[WHAT IS BEING ASKED]
Which lines run from the line with "764x764 pixels." through the line with "Given: Contact 在线客服 online customer service" in the entries below? Print them exactly, both ends included, and nothing more.

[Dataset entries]
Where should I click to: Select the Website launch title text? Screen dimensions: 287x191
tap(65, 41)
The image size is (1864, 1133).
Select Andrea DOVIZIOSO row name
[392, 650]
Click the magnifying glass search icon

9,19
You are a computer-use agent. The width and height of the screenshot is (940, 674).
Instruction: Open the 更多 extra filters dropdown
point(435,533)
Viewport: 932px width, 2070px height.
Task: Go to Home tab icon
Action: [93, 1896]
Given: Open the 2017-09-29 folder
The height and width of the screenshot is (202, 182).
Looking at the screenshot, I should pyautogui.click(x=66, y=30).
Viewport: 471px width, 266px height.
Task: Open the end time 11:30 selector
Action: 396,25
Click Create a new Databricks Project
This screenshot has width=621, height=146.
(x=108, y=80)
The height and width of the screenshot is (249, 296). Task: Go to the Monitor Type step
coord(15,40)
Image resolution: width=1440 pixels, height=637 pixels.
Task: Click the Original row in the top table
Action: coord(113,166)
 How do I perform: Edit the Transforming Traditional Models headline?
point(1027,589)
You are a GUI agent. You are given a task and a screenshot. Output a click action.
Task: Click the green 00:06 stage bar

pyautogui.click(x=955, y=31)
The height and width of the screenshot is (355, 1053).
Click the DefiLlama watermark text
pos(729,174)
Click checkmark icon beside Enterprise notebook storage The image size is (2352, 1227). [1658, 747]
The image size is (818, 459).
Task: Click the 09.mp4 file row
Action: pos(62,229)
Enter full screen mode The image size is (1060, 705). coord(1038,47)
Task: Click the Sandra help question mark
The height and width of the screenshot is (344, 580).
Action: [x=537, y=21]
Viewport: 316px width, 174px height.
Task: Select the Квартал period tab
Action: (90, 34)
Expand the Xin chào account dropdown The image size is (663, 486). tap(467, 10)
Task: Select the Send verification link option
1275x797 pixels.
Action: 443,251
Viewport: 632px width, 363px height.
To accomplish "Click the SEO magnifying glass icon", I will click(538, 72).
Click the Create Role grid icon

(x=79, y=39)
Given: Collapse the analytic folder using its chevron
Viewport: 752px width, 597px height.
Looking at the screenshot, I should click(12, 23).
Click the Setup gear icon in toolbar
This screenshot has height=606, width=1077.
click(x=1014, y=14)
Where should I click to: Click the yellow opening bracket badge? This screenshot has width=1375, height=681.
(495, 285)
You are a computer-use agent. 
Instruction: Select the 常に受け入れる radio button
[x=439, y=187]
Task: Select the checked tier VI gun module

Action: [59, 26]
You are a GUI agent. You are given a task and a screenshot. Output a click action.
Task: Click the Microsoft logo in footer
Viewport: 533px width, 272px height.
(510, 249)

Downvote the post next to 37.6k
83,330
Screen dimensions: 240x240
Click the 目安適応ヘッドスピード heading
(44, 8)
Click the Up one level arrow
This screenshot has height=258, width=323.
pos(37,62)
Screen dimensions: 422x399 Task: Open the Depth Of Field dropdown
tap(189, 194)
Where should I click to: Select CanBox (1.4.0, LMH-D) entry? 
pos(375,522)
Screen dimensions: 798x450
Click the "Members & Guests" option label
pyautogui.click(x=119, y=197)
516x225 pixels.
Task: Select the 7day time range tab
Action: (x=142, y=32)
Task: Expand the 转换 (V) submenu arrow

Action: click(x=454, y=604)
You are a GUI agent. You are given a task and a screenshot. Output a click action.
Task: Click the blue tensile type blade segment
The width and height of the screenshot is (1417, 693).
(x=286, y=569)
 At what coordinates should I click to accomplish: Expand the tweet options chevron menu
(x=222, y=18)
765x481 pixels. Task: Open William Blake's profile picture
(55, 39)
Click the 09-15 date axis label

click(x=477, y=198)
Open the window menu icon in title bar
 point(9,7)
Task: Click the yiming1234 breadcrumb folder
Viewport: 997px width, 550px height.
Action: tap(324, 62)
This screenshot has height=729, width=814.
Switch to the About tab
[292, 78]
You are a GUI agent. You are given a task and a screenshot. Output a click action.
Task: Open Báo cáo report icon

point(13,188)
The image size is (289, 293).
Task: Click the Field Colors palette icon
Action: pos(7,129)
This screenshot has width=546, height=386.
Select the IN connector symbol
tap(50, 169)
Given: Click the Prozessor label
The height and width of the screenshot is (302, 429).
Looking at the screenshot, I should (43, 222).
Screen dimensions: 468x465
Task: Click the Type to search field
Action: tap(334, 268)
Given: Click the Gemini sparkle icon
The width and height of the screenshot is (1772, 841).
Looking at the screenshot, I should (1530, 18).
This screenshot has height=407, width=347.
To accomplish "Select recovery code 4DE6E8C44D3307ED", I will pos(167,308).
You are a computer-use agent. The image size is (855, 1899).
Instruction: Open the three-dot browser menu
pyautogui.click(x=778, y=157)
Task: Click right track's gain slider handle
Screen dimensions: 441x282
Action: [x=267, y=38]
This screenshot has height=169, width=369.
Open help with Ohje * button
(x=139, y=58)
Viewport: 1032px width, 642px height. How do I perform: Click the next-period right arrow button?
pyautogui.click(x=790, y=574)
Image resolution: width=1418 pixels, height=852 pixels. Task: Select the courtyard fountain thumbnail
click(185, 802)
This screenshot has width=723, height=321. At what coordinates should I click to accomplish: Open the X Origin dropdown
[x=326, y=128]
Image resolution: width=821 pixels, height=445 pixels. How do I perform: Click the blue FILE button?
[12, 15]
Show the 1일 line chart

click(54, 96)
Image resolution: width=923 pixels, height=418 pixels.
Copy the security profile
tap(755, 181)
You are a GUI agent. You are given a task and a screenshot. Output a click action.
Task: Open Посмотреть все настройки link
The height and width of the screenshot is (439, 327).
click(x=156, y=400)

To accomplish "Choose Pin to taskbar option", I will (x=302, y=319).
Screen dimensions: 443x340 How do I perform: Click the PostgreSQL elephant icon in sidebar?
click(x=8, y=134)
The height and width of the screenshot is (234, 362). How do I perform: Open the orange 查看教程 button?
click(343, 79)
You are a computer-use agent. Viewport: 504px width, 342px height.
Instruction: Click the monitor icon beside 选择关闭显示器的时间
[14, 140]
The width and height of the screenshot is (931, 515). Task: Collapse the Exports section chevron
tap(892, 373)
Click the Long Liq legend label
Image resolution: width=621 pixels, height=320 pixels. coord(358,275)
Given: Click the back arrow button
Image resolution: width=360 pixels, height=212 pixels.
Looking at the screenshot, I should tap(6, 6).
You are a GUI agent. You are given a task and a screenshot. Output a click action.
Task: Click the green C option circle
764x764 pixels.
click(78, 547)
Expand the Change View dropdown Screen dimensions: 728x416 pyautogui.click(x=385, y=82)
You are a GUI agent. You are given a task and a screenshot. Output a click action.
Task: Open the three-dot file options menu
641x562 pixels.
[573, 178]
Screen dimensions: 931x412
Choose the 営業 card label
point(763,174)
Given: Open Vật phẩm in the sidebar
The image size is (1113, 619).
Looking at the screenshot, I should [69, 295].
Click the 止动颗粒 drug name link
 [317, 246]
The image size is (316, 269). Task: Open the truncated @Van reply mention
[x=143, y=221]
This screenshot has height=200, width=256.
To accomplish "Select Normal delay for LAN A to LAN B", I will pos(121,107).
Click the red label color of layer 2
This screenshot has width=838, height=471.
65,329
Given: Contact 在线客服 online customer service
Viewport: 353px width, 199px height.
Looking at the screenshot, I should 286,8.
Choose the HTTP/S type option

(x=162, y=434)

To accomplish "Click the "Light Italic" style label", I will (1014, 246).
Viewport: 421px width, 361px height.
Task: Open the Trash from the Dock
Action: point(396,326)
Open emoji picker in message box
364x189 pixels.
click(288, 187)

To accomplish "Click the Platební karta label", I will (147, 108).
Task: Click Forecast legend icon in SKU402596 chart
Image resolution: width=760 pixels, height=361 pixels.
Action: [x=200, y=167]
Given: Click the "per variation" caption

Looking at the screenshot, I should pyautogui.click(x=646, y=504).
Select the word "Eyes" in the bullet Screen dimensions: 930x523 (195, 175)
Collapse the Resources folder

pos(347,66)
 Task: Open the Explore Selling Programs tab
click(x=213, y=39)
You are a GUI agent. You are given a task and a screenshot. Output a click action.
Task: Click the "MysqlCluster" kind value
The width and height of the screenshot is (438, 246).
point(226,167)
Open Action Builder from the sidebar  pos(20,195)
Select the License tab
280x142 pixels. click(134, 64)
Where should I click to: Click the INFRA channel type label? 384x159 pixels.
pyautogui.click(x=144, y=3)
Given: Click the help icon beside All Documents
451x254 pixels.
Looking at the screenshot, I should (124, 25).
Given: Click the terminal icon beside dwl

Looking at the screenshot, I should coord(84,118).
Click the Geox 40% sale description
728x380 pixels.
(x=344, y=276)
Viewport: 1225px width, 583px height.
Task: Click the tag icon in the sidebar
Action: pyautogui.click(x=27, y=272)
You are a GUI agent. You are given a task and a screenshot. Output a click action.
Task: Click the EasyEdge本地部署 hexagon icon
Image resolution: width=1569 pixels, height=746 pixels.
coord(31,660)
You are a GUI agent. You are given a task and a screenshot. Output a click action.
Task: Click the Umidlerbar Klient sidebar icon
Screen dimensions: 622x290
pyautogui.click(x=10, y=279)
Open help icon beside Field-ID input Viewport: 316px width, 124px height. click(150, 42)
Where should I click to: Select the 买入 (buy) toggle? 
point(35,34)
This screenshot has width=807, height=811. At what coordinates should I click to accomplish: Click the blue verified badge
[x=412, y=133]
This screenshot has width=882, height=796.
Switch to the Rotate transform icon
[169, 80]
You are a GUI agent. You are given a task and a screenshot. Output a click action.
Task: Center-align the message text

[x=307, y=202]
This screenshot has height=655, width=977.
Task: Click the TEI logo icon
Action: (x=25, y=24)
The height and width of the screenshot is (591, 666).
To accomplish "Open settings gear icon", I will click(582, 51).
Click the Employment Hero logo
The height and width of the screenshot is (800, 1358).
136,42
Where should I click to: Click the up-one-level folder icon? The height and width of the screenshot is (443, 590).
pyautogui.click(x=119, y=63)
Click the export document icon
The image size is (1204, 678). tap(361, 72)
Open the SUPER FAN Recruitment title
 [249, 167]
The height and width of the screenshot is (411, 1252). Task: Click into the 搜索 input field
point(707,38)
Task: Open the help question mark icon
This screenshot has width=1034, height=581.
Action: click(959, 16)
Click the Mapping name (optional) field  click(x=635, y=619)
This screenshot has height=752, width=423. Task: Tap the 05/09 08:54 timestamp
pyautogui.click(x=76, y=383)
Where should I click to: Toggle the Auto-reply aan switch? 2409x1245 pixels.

[EXERCISE SOLUTION]
764x764 pixels.
click(78, 547)
Expand the Change View dropdown Screen dimensions: 728x416 pyautogui.click(x=385, y=82)
You are a GUI agent. You are given a task and a screenshot. Output a click action.
Task: Open the three-dot file options menu
641x562 pixels.
[573, 178]
Screen dimensions: 931x412
Choose the 営業 card label
point(763,174)
Given: Open Vật phẩm in the sidebar
The image size is (1113, 619).
Looking at the screenshot, I should [69, 295].
Click the 止动颗粒 drug name link
 [317, 246]
The image size is (316, 269). Task: Open the truncated @Van reply mention
[x=143, y=221]
This screenshot has height=200, width=256.
To accomplish "Select Normal delay for LAN A to LAN B", I will pos(121,107).
Click the red label color of layer 2
This screenshot has width=838, height=471.
65,329
Given: Contact 在线客服 online customer service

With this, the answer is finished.